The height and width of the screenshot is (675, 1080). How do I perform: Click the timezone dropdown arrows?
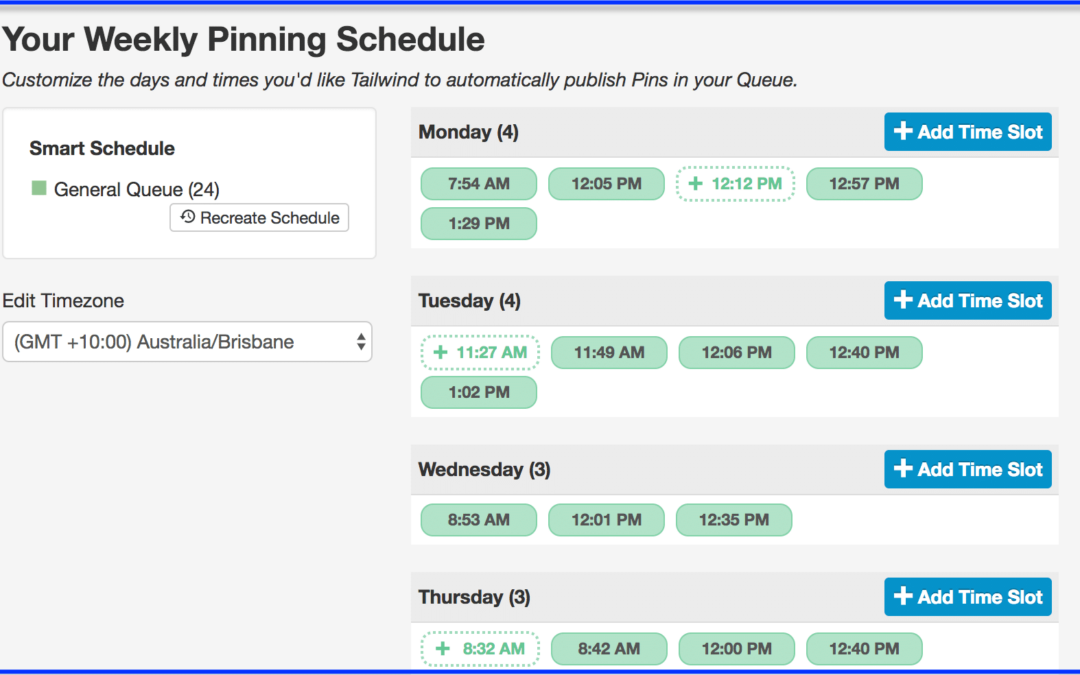pyautogui.click(x=360, y=342)
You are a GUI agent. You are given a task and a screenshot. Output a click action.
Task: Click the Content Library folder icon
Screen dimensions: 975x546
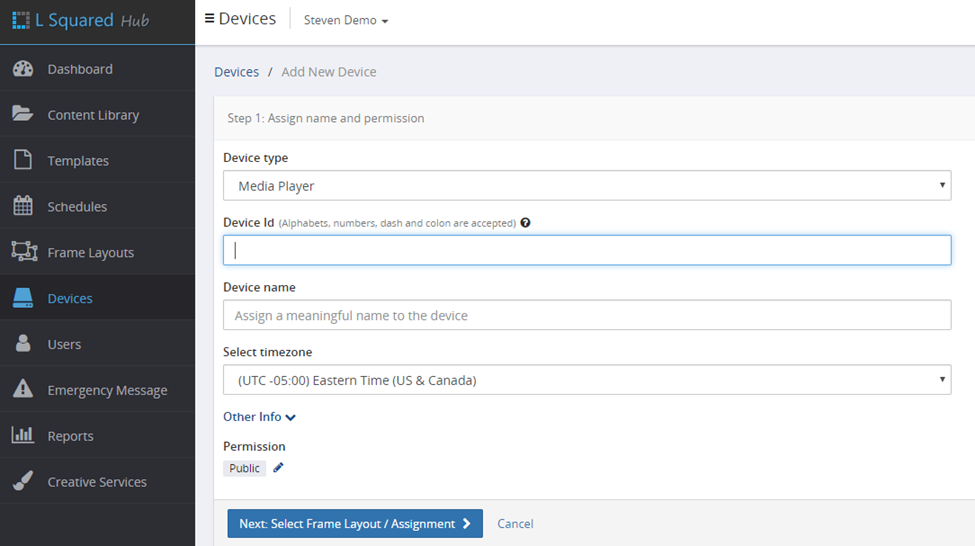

● ● ● ●

- **WHAT NEEDS TO BE DONE**:
Beginning at the line that holds "You are a GUI" and ending with the last line of the entries, please set down each line exactly, leaving every picture out.

- **OUTPUT BELOW**:
You are a GUI agent. You are given a task and a screenshot. Output a click action.
Task: Click the Content Library folder icon
Screen dimensions: 975x546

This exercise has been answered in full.